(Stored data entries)

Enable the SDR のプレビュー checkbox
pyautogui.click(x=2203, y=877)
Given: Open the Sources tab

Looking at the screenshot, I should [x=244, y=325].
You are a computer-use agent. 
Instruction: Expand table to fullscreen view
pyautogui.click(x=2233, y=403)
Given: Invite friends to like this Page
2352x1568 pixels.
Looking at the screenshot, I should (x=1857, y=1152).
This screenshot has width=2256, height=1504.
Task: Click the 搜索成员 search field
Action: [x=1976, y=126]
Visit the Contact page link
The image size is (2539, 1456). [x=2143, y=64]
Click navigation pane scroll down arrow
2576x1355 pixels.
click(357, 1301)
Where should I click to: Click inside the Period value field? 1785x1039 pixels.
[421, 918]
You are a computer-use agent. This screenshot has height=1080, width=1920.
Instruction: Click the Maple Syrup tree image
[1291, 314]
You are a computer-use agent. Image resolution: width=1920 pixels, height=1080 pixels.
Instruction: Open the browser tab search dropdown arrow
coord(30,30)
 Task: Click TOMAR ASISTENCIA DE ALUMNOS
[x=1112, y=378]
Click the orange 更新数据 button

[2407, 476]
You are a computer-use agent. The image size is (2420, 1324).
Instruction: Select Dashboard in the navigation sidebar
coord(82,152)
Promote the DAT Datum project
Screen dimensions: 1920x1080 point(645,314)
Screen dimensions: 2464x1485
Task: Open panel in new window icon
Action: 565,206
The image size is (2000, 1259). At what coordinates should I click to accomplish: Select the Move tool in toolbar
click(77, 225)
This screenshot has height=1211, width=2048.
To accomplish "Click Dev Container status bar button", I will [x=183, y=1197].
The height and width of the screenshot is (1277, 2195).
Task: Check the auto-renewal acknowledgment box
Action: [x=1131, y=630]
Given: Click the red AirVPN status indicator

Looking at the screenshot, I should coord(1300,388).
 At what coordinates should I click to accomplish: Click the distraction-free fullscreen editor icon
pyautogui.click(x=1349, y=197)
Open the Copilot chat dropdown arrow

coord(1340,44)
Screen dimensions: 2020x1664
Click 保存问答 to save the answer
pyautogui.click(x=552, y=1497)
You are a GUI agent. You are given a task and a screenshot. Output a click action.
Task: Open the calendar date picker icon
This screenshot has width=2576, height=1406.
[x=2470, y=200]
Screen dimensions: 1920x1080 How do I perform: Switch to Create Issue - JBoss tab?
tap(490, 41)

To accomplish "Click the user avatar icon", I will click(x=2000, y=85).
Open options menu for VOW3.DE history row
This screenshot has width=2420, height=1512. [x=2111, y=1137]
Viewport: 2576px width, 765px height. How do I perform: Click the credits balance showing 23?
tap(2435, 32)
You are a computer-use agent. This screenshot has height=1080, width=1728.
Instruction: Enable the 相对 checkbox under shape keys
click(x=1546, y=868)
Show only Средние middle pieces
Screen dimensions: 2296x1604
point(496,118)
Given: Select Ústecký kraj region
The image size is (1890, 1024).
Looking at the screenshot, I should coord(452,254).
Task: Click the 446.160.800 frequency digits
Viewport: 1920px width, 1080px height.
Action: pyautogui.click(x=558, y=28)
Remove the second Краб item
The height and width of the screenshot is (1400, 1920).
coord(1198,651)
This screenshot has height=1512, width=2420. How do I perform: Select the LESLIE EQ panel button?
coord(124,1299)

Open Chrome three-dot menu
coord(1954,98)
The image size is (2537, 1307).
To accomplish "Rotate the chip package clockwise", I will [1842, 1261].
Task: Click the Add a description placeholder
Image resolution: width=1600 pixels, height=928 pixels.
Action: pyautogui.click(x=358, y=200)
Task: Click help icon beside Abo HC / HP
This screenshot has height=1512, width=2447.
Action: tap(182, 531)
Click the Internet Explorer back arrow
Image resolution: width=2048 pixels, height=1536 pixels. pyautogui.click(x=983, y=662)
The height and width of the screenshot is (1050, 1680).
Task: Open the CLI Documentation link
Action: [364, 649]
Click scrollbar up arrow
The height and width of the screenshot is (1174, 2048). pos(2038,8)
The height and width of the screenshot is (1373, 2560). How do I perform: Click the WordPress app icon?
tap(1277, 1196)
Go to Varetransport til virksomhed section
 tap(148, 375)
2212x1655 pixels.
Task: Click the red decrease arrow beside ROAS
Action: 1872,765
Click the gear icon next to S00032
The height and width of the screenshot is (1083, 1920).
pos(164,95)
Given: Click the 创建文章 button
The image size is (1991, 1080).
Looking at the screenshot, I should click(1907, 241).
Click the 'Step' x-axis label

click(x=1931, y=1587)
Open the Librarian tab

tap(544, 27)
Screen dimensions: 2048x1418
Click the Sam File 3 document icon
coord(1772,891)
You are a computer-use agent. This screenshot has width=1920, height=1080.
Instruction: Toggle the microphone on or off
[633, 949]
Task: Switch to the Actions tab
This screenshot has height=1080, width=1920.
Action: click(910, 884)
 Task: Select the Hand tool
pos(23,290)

Work order:
Give back the data above word for word.

Exercise response:
Enable the SDR のプレビュー checkbox
pyautogui.click(x=2203, y=877)
Given: Open the Sources tab

Looking at the screenshot, I should [x=244, y=325].
You are a computer-use agent. 
Instruction: Expand table to fullscreen view
pyautogui.click(x=2233, y=403)
Given: Invite friends to like this Page
2352x1568 pixels.
Looking at the screenshot, I should (x=1857, y=1152).
This screenshot has width=2256, height=1504.
Task: Click the 搜索成员 search field
Action: [x=1976, y=126]
Visit the Contact page link
The image size is (2539, 1456). [x=2143, y=64]
Click navigation pane scroll down arrow
2576x1355 pixels.
click(357, 1301)
Where should I click to: Click inside the Period value field? 1785x1039 pixels.
[421, 918]
You are a computer-use agent. This screenshot has height=1080, width=1920.
Instruction: Click the Maple Syrup tree image
[1291, 314]
You are a computer-use agent. Image resolution: width=1920 pixels, height=1080 pixels.
Instruction: Open the browser tab search dropdown arrow
coord(30,30)
 Task: Click TOMAR ASISTENCIA DE ALUMNOS
[x=1112, y=378]
Click the orange 更新数据 button

[2407, 476]
You are a computer-use agent. The image size is (2420, 1324).
Instruction: Select Dashboard in the navigation sidebar
coord(82,152)
Promote the DAT Datum project
Screen dimensions: 1920x1080 point(645,314)
Screen dimensions: 2464x1485
Task: Open panel in new window icon
Action: 565,206
The image size is (2000, 1259). At what coordinates should I click to accomplish: Select the Move tool in toolbar
click(77, 225)
This screenshot has height=1211, width=2048.
To accomplish "Click Dev Container status bar button", I will [x=183, y=1197].
The height and width of the screenshot is (1277, 2195).
Task: Check the auto-renewal acknowledgment box
Action: [x=1131, y=630]
Given: Click the red AirVPN status indicator

Looking at the screenshot, I should coord(1300,388).
 At what coordinates should I click to accomplish: Click the distraction-free fullscreen editor icon
pyautogui.click(x=1349, y=197)
Open the Copilot chat dropdown arrow

coord(1340,44)
Screen dimensions: 2020x1664
Click 保存问答 to save the answer
pyautogui.click(x=552, y=1497)
You are a GUI agent. You are given a task and a screenshot. Output a click action.
Task: Open the calendar date picker icon
This screenshot has width=2576, height=1406.
[x=2470, y=200]
Screen dimensions: 1920x1080 How do I perform: Switch to Create Issue - JBoss tab?
tap(490, 41)

To accomplish "Click the user avatar icon", I will click(x=2000, y=85).
Open options menu for VOW3.DE history row
This screenshot has width=2420, height=1512. [x=2111, y=1137]
Viewport: 2576px width, 765px height. How do I perform: Click the credits balance showing 23?
tap(2435, 32)
You are a computer-use agent. This screenshot has height=1080, width=1728.
Instruction: Enable the 相对 checkbox under shape keys
click(x=1546, y=868)
Show only Средние middle pieces
Screen dimensions: 2296x1604
point(496,118)
Given: Select Ústecký kraj region
The image size is (1890, 1024).
Looking at the screenshot, I should coord(452,254).
Task: Click the 446.160.800 frequency digits
Viewport: 1920px width, 1080px height.
Action: pyautogui.click(x=558, y=28)
Remove the second Краб item
The height and width of the screenshot is (1400, 1920).
coord(1198,651)
This screenshot has height=1512, width=2420. How do I perform: Select the LESLIE EQ panel button?
coord(124,1299)

Open Chrome three-dot menu
coord(1954,98)
The image size is (2537, 1307).
To accomplish "Rotate the chip package clockwise", I will [1842, 1261].
Task: Click the Add a description placeholder
Image resolution: width=1600 pixels, height=928 pixels.
Action: pyautogui.click(x=358, y=200)
Task: Click help icon beside Abo HC / HP
This screenshot has height=1512, width=2447.
Action: tap(182, 531)
Click the Internet Explorer back arrow
Image resolution: width=2048 pixels, height=1536 pixels. pyautogui.click(x=983, y=662)
The height and width of the screenshot is (1050, 1680).
Task: Open the CLI Documentation link
Action: [364, 649]
Click scrollbar up arrow
The height and width of the screenshot is (1174, 2048). pos(2038,8)
The height and width of the screenshot is (1373, 2560). How do I perform: Click the WordPress app icon?
tap(1277, 1196)
Go to Varetransport til virksomhed section
 tap(148, 375)
2212x1655 pixels.
Task: Click the red decrease arrow beside ROAS
Action: 1872,765
Click the gear icon next to S00032
The height and width of the screenshot is (1083, 1920).
pos(164,95)
Given: Click the 创建文章 button
The image size is (1991, 1080).
Looking at the screenshot, I should click(1907, 241).
Click the 'Step' x-axis label

click(x=1931, y=1587)
Open the Librarian tab

tap(544, 27)
Screen dimensions: 2048x1418
Click the Sam File 3 document icon
coord(1772,891)
You are a computer-use agent. This screenshot has width=1920, height=1080.
Instruction: Toggle the microphone on or off
[633, 949]
Task: Switch to the Actions tab
This screenshot has height=1080, width=1920.
Action: click(910, 884)
 Task: Select the Hand tool
pos(23,290)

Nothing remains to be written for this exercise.